══ DATASET RECORDS

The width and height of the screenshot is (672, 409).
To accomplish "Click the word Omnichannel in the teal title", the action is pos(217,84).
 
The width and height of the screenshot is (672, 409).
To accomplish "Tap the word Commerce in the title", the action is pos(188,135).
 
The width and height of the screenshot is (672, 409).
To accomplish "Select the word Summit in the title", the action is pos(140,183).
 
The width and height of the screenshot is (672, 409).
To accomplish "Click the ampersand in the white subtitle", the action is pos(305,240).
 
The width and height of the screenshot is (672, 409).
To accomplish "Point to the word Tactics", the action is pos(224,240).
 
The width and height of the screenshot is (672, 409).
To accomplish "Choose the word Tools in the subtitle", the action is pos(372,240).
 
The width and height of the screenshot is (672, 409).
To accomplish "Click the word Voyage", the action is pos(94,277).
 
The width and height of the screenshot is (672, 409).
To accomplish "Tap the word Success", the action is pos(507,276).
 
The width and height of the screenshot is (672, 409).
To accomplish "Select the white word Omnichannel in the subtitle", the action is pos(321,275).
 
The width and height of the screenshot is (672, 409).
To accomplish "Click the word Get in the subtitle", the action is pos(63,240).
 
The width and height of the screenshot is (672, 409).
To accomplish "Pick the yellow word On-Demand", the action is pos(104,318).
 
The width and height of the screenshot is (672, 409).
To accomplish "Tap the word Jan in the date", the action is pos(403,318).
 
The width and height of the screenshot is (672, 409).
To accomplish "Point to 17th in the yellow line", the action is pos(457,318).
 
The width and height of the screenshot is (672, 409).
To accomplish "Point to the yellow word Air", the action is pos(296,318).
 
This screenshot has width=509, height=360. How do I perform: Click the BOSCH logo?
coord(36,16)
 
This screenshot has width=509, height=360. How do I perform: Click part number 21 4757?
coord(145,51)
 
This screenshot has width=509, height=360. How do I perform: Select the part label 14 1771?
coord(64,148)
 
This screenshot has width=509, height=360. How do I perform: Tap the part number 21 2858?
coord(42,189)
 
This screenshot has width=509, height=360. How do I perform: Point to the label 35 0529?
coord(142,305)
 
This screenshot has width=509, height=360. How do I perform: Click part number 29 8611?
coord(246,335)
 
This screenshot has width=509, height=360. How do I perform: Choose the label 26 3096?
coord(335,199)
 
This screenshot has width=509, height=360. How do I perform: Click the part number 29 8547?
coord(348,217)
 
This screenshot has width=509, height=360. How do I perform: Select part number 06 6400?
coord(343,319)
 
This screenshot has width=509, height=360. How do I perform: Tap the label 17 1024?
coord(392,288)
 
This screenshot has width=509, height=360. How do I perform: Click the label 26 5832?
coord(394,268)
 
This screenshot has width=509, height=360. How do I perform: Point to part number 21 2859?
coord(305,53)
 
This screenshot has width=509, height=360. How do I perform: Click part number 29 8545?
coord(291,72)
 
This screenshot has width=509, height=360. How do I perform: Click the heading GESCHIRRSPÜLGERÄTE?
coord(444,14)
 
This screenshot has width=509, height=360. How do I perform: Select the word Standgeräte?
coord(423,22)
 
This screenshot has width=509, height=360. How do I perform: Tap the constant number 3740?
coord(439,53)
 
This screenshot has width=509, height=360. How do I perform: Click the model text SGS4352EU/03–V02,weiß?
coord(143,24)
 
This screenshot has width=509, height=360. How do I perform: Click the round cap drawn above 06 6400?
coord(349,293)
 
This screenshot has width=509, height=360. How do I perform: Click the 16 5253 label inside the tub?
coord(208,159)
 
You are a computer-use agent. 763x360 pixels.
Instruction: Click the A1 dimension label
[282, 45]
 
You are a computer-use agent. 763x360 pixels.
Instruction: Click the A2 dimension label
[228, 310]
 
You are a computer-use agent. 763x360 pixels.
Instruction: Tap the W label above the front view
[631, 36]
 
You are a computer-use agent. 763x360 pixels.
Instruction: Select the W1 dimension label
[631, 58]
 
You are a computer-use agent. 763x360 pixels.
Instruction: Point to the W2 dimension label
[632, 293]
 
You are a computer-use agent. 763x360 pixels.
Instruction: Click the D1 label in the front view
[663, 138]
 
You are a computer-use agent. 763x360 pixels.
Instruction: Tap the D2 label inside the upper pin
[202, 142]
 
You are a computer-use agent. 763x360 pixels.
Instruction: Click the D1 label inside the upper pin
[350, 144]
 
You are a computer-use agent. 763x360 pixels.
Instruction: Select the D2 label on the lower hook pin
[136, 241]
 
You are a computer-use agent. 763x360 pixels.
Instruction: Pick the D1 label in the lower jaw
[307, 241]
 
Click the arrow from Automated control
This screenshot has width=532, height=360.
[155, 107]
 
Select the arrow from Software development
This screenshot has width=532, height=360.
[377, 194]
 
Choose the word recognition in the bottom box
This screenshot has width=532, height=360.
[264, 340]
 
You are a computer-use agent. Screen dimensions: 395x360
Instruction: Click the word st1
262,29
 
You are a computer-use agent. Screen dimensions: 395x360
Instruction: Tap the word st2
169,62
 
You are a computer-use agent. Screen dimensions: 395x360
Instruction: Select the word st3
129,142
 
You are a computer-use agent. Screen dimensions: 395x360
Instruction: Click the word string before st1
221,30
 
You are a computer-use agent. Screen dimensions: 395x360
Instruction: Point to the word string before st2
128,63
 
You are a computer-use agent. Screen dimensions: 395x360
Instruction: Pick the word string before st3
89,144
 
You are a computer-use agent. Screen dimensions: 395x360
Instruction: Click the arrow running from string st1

════

→ STATED PROBLEM
Render the lines from the one containing "label 35 0529?" through the one containing "coord(392,288)", inclusive, as a JSON list of strings with one string per line, skipping blank lines.

→ COMPLETE OUTPUT
[
  "This screenshot has width=509, height=360. How do I perform: Point to the label 35 0529?",
  "coord(142,305)",
  "This screenshot has width=509, height=360. How do I perform: Click part number 29 8611?",
  "coord(246,335)",
  "This screenshot has width=509, height=360. How do I perform: Choose the label 26 3096?",
  "coord(335,199)",
  "This screenshot has width=509, height=360. How do I perform: Click the part number 29 8547?",
  "coord(348,217)",
  "This screenshot has width=509, height=360. How do I perform: Select part number 06 6400?",
  "coord(343,319)",
  "This screenshot has width=509, height=360. How do I perform: Tap the label 17 1024?",
  "coord(392,288)"
]